La realeza de Cristo es proclamada en este contexto porque así se puede percibir con claridad su verdadera naturaleza. “Mi reino  no es de este mundo”. Los reinos de este mundo están fundamentados en la lógica del poder, cuya arma es la violencia ejercida por medio de los ejércitos: ejércitos de militares, ejércitos de los medios de comunicación, ejércitos de las finanzas. En cambio el reino de Cristo no se fundamenta en la lógica del poder sino en la lógica de la verdad, cuya arma es el testimonio: “Yo para esto he nacido y he venido al mundo: para ser testigo de la verdad”.

Lo propio de la violencia es que se ejerce sobre el hombre para arrancarle lo que el hombre no quiere dar. Lo propio del testimonio es que en él el hombre, voluntariamente, avala lo que testimonia con su propia vida, paga con su persona la verdad que proclama. Así lo va a hacer Jesús, que dentro de poco va a ser azotado, coronado de espinas y crucificado. Aceptando todo ello por amor, Jesús va a testimoniar que Dios es Amor (1Jn 4,8). Su sangre derramada no va a clamar venganza, sino perdón: “Padre, perdónales, porque no saben lo que hacen” (Lc 23,34).

* OBJETIVO *
Retoma el texto sobre la realeza de Cristo y prolóngalo a partir de su última oración.

* DATOS PROPORCIONADOS *
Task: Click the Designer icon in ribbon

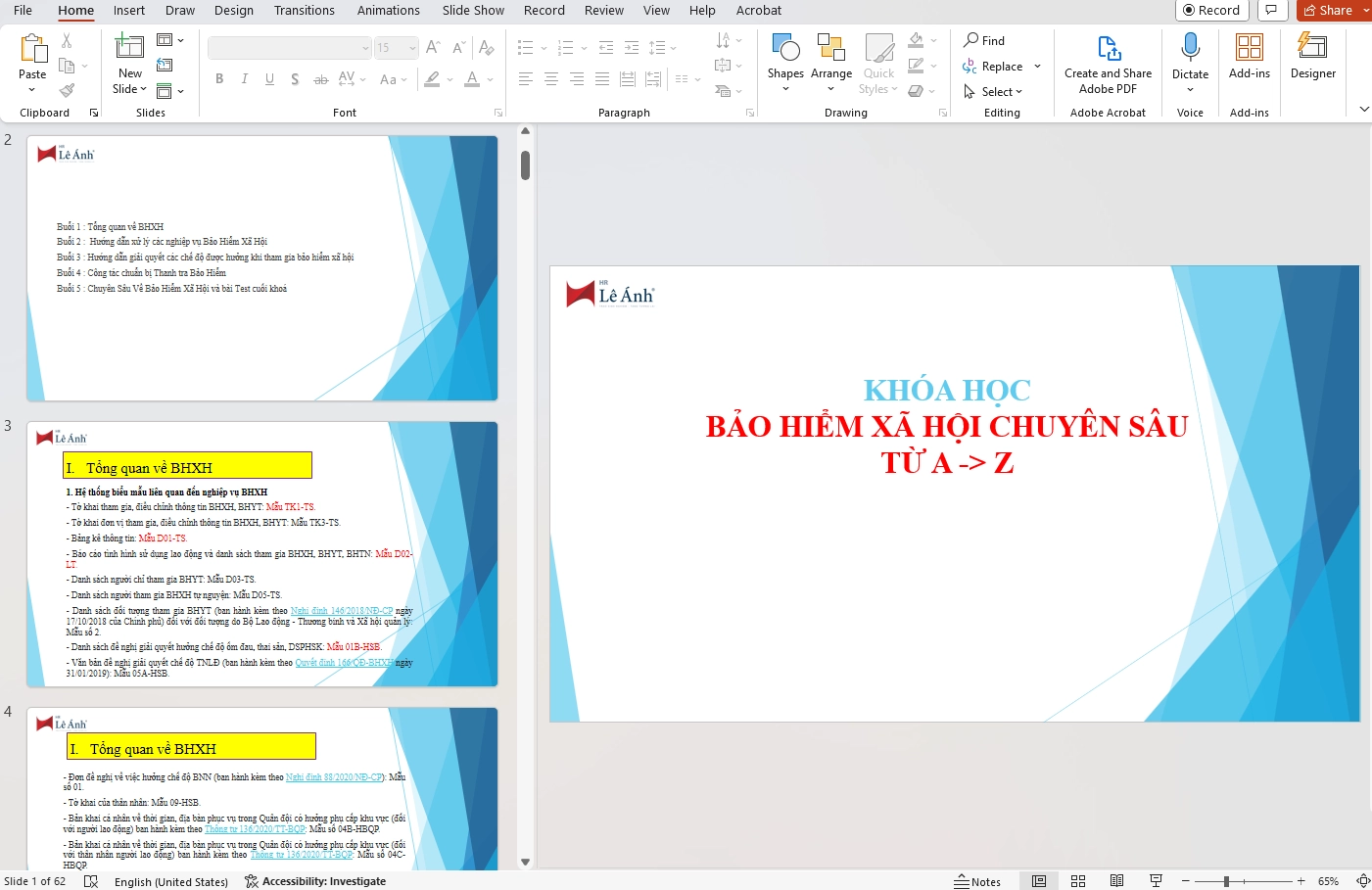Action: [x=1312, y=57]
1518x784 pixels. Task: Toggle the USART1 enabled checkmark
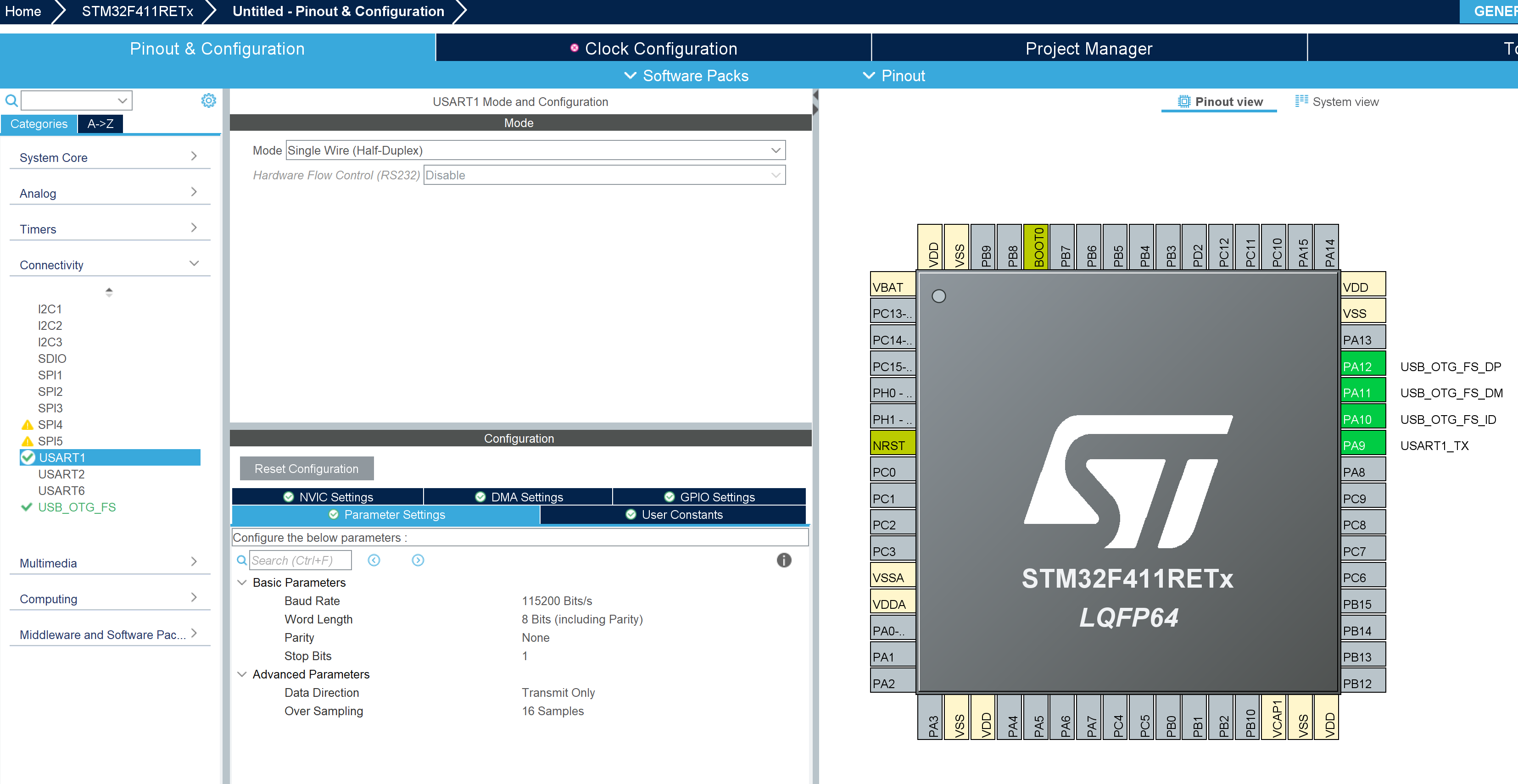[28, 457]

* RESULTADO DEL EJERCICIO *
El poder lucha contra la verdad y aplica la violencia contra ella. El poder flagelará a Jesús, lo coronará de espinas y lo presentará al pueblo diciendo con ironía: “Aquí tenéis al hombre” (Jn 19,5). ¿Sabía Pilato y sabían los judíos que, efectivamente, ese hombre coronado de espinas y flagelado era “el hombre”, es decir, el Hijo del hombre que vio venir Daniel sobre las nubes y al que se le dará “poder eterno” y “un reino que no cesará?”. Sin duda que no. Y sin embargo lo era. En la batalla entre el poder y la verdad, la verdad suele ser azotada y escarnecida; y sin embargo la última palabra será de la verdad.

El poder humilla a la verdad y en esa humillación la verdad resplandece. Pero sólo la perciben “los que son de la verdad”: “Todo el que es de la verdad, escucha mi voz”, le dice Jesús a Pilato. Hay aquí un profundo misterio que toca el corazón del hombre, que pasa por cada uno de los corazones. El corazón tiene que elegir entre el poder y la verdad. El poder tiene una enorme capacidad de fascinación, porque asegura el dominio y la disposición de las cosas de este mundo, incluyendo a las personas, a las que intenta dominar mediante la seducción o la fuerza. La verdad, en cambio, tiene una belleza humilde que viene de otro mundo. De hecho Pilato intuirá este misterio y le preguntará a Jesús: “¿De dónde eres tú?” (Jn 19,9).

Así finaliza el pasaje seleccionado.